Review

Based, very loosely I would imagine, on the heist that inspired the term Stockholm Syndrome, The Captor is based on the true story of a 1973 bank heist in Stockholm (it’s US title) where self-styled outlaw Lars Nystrom (Ethan Hawke), high on pills walks into a bank, pulls out a machine gun and fires it into the ceiling.

He then takes two bank workers, married mother Bianca (Noomi Rapace) and her workmate Klara (Bea Santos) hostage and demands that his friend Gunnar (Mark Strong) is brought to him from his prison cell. As well as the release of his friend he also wants $1million in cash and a getaway car, not just any car he tells the police, but the same type of car that Steve McQueen drove in the movie Bullet.

As negotiations with the police reach a deadlock the hostages, whilst initially terrified, start to realise, that their lives aren’t as important as they think they are and they slowly start to side with the hostage takers.

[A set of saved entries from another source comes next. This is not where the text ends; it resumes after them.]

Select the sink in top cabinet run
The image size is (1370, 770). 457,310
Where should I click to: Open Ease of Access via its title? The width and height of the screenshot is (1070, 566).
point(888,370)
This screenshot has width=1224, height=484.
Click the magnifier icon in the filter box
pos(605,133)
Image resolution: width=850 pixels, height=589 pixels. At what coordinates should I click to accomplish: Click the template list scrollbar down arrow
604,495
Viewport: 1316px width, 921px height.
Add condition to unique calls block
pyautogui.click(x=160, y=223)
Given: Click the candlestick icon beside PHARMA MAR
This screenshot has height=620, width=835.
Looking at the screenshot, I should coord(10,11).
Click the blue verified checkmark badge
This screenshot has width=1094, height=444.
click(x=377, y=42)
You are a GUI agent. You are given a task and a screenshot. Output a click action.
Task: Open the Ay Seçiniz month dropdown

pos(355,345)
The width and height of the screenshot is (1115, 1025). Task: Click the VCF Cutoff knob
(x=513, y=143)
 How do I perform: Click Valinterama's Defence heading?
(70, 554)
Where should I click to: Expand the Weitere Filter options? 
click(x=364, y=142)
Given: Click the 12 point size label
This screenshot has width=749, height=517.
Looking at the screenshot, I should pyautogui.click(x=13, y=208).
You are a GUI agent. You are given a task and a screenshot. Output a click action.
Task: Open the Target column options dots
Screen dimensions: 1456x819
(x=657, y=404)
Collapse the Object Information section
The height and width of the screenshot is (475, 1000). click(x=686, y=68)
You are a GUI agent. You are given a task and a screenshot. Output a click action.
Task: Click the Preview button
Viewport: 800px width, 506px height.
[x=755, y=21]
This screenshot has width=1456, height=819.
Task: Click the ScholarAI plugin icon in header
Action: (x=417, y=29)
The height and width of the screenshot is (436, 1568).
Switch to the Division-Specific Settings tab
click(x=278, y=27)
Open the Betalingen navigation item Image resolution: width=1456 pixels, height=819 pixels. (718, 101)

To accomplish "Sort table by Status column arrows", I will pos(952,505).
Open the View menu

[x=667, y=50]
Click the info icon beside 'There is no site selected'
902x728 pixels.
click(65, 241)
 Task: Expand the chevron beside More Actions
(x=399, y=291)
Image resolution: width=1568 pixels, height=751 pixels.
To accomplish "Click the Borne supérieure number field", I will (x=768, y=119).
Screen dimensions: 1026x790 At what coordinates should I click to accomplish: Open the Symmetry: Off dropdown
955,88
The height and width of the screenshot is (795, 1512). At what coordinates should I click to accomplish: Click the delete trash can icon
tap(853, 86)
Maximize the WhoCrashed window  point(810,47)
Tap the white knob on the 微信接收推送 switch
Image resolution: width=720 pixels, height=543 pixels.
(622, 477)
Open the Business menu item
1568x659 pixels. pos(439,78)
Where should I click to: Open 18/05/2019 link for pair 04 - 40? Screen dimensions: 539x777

The Captor is an enjoyable and entertaining movie that just about strikes the right balance between being an outright farce and a serious drama. Rapace’s character, after initially being taken hostage, has a conversation with her husband, who is inexplicably brought into the bank by the police, about how to fry a fish for his dinner, it would seem that her only concern whilst she’s in a life and death situation is that he husband doesn’t go hungry, turns out he couldn’t be bothered with the fish and went for the leftover meatloaf instead. If that’s not absurd enough the hostage takers and the hostages’ seem to know the Swedish prime ministers phone number, as they call him up out of the blue in order to ask him what’s going on. Maybe the Swedish prime minister is more accessible than the leaders’ of other countries’ who knows.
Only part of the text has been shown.